Parts of the exercise –
(1) In the airport passage, at which airport did the writer first notice the man?
(2) Write out the airport passage word for word, from "Budapest, Hungary" to "about the guy.".
(3) Continue the airport passage from the point at which it stops.

Exercise text –
• • • • •

Budapest, Hungary
When I first spotted him in line in front of me at the Queen Alia Airport in Amman, I was fascinated by his pants, which at first I thought were a pinstripe, Wahhabi-style (i.e. high-water) thobe. Then I realized they were extra-wide pants with an elastic waistband. I couldn't stop scrutinizing them from every angle, because I'd never seen anything like them (and I am my mother's daughter). Then I was struck by his long, Islamic cleric beard (I love how they stick out just like a pharoah's prosthetic) and how it contrasted with the rest of his head, which was shaved to mere millimeters. There was something oddly serene about the guy.
It wasn't until we were in the bus out to the airplane, he speaking in French on his phone with a plastic bag full of jumbo-sized Qur'aan at his feet, that the more ignominious thought crept in: "This is the kind of strikingly devout Muslim Arab we're supposed to be afraid of." And it was like the French philosopher's white horse. (Man could fly if he could just not think of a white horse.) Once the thought was in my head, despite my best intentions and years of getting to know Muslims of all stripes, both the devout and the more casual, I couldn't stop labeling him as a potential threat. He turned out to be sitting across the aisle from me, and every time he opened his Qur'aan or went to the bathroom, I thought, "This is the part in the movie where he turns out to be a terrorist!" Even knowing how ridiculous it was, I couldn't stop an edge of apprehension.

• • • • •

Recorded information –
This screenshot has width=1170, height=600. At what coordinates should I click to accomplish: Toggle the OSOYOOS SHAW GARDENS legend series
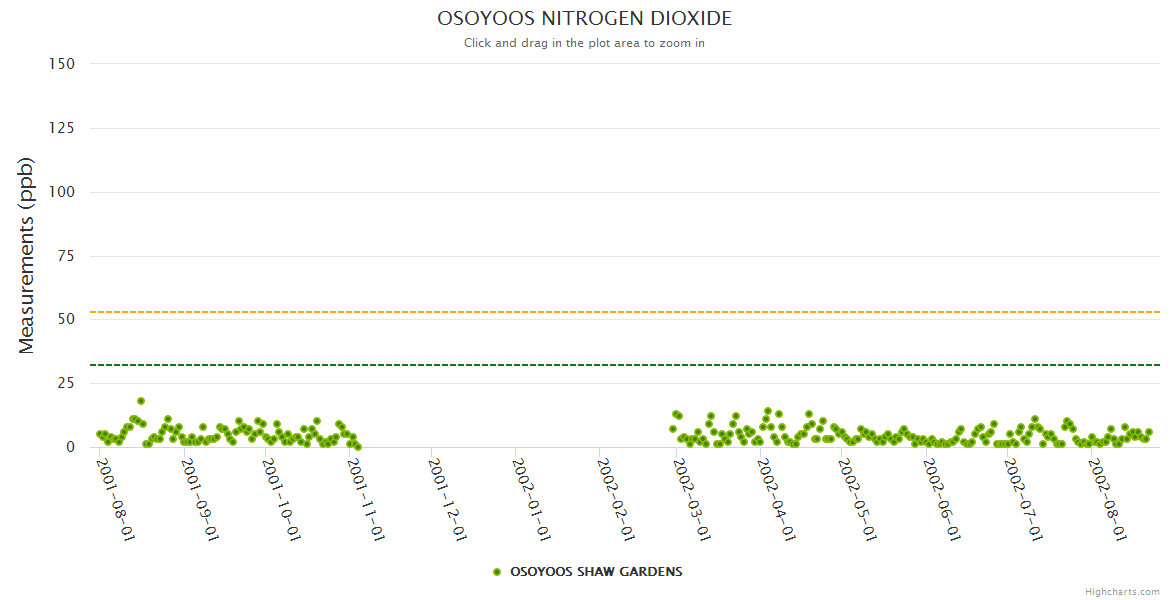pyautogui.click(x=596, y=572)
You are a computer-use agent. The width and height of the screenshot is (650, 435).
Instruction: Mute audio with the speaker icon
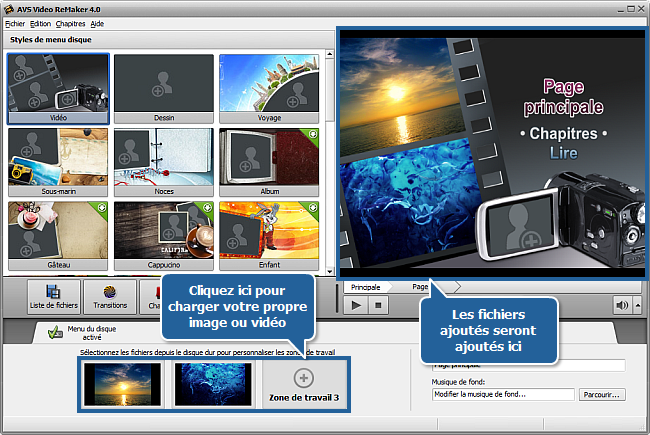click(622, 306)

• • • • •

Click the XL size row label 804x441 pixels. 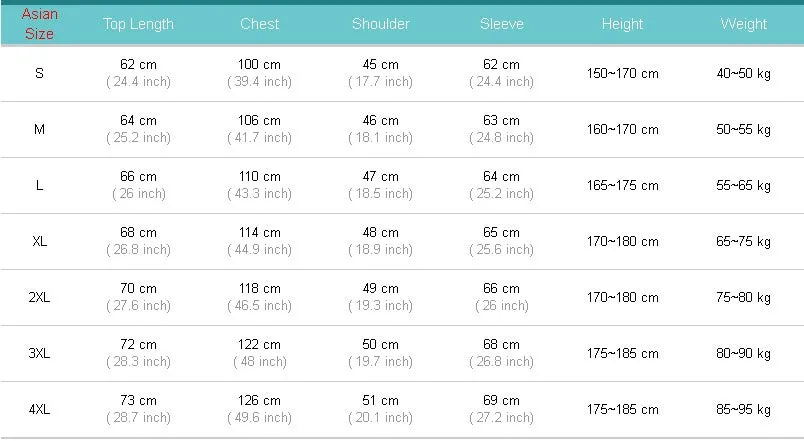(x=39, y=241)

• • • • •

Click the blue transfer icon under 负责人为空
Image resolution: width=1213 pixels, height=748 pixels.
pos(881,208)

• • • • •

Answers for the tasks –
(1) The Queen Alia Airport in Amman.

(2)
Budapest, Hungary
When I first spotted him in line in front of me at the Queen Alia Airport in Amman, I was fascinated by his pants, which at first I thought were a pinstripe, Wahhabi-style (i.e. high-water) thobe. Then I realized they were extra-wide pants with an elastic waistband. I couldn't stop scrutinizing them from every angle, because I'd never seen anything like them (and I am my mother's daughter). Then I was struck by his long, Islamic cleric beard (I love how they stick out just like a pharoah's prosthetic) and how it contrasted with the rest of his head, which was shaved to mere millimeters. There was something oddly serene about the guy.

(3)
Imagine, then, what it must be like to work for the Transportation and Safety Administration. We spend a lot of time ridiculing and vilifying them for their post-9/11 paranoia, for all the things you have to unpack and take off to go through airport security today, for their alleged racial profiling. And there is something definitively Kafka-esque about the TSA. It's really pretty ludicrous to continue calling it "random selection" when every Arab or Muslim I know gets pulled aside for additional questioning every time they fly! It's our job as democrats and citizens to keep an eye on things, keep things from getting too Orwellian.
Still, if this were your job, day in and day out, to be suspicious of everyone, to be constantly under the pressure of preventing another shoe bomber, another liquid explosives ring, God forbid another hijacking...! If this were your job, wouldn't you be watching that devout young Muslim very carefully? Even with the best of intentions, with every reason to know that the vast majority of Muslims are peaceful people who love their families and their neighbors, I couldn't keep the doubt from creeping in. Imagine if doubting were my daily bread and butter!